The life-giving lightness of Chanel, the renewed femininity of Armani Privé
Both making their debut with couture, Matthieu Blazy and Silvana Armani express their personal vision of levity, freshness and naturalness
Another day, another debut. "Everything is light because couture revolves around the body," says Matthieu Blazy at Chanel. It is his third fashion show for the historic maison, but his first haute couture one. The change of pace from the past is evident: a breath of fresh air carries away the grandeur and enlivens caressing thoughts and skin. Everything speaks the language of magic realism, of the search for a moment of suspension that is not evasion, but exploration of a more fragile and poetic dimension.
The solemn and usually cold spaces of the Grand Palais welcome a forest of giant mushrooms on a pale pink carpet, and the fashion show begins to the notes of Walt Disney's Sleeping Beauty. "This collection," he continues, "was born from a reflection on what couture represents, namely a poetic exchange between the creator and the wearer: a dialogue that enhances the unique personality of each customer. Inspired by a Japanese haiku, I thought of the lightness of a bird resting for a moment on a mushroom and then flying away, proposing a pause of a few moments in an increasingly harsh world".
It's barely ten minutes, but you come out of the show enlivened.

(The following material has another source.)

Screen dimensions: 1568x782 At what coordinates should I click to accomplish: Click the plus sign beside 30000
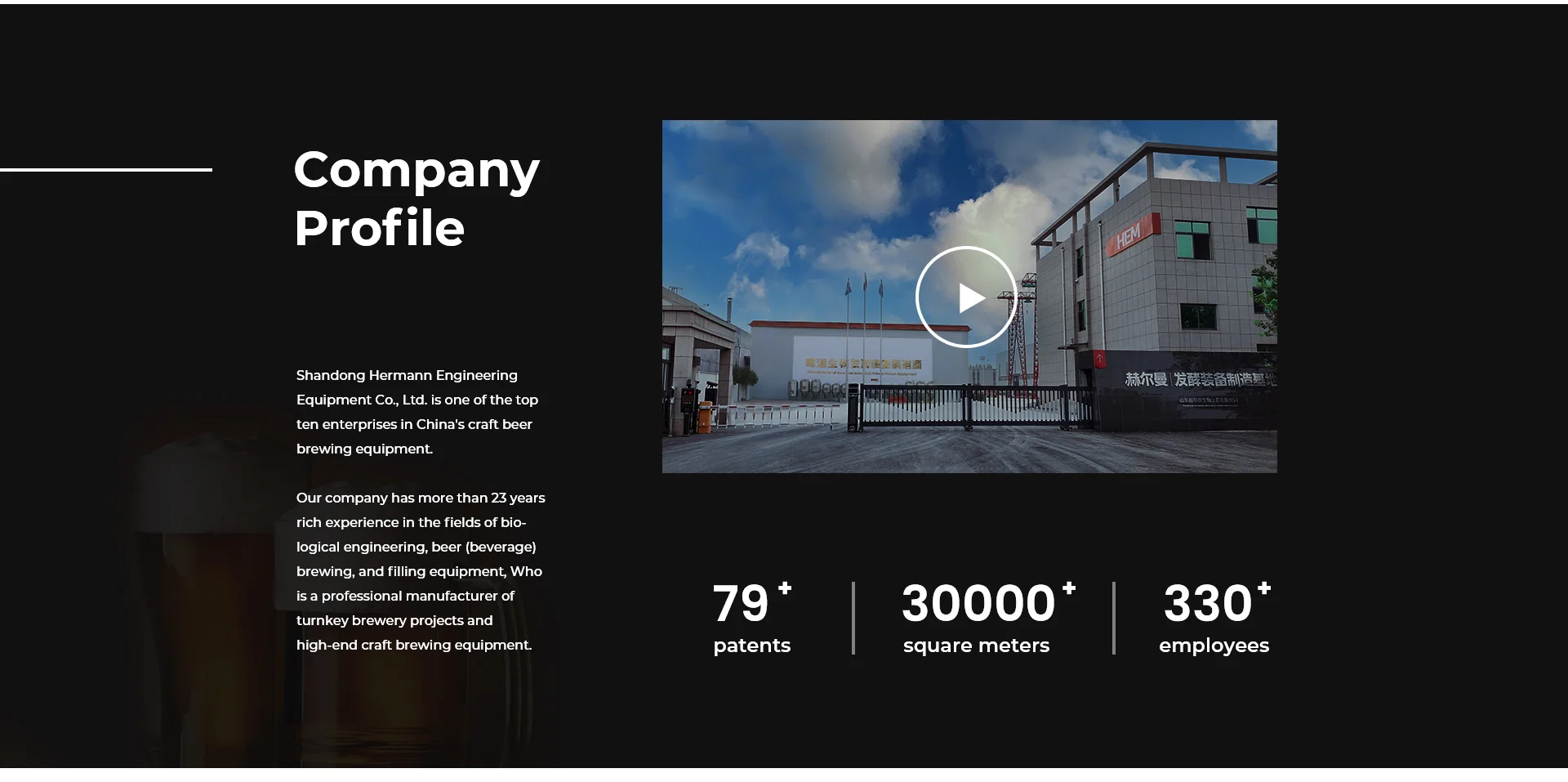click(1069, 588)
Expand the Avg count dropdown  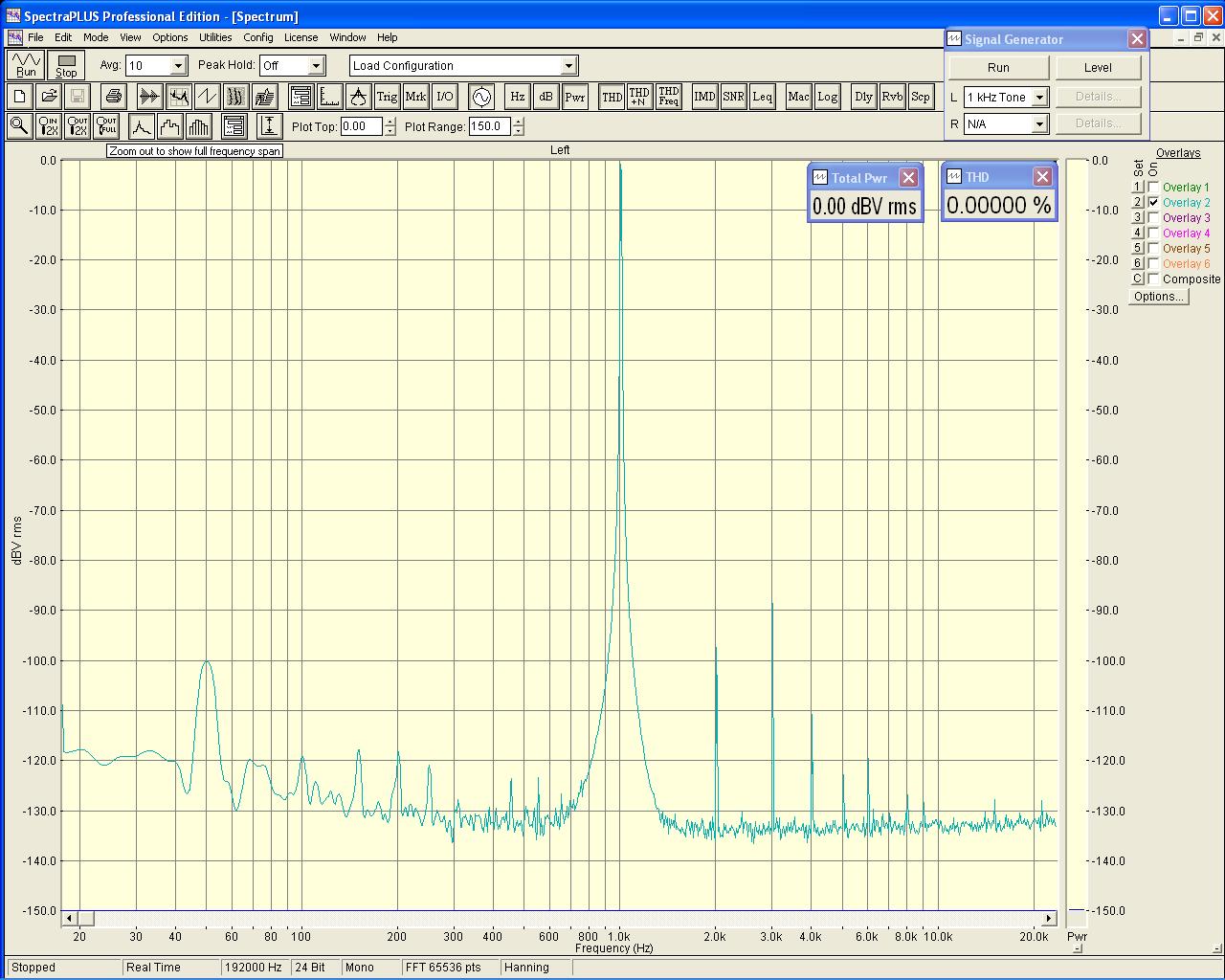tap(178, 66)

It is the lightness that strikes: impalpable, dense, the result of a process of sublimation of matter. It is a lightness by removal, not an insubstantial lightness.
The suits, the jeans, and even the bags are made of layers of muslin that like a watercolour X-ray reveal what lies beneath. As the releases follow one another, the material takes shape and the women, of all ages, beautiful with bare faces without a thread of make-up, mutate into a multi-coloured flock of birds or psychedelic mushrooms, right up to the bride covered in mother-of-pearl scales. But no, this is not fantastic zoology, an image experiment, the umpteenth dress rehearsal: Blazy thinks of clothes that can really be put on, in which wisdom is never exhibition. Whispering, today, is a countercultural choice, but preferring fragility to strength is a sign of great balance.
One can make a debut even at the age of seventy: this is the case of Silvana Armani who, after more than four decades spent at her uncle Giorgio's side, is now gaining the limelight on her own. Creative director of the Giorgio Armani women's lines, and thus also of Armani Privé, she is the only woman at the helm of a fashion house this couture season. The feminine look on the Armani code, which is rooted in an essential and vibrant purity, is immediately evident, all the more so because this is sparkling haute couture: no more hats, no more excessive stylisation, no more pulled-back hair, a new naturalness in the tones of jade, the auspicious stone to which the collection is dedicated.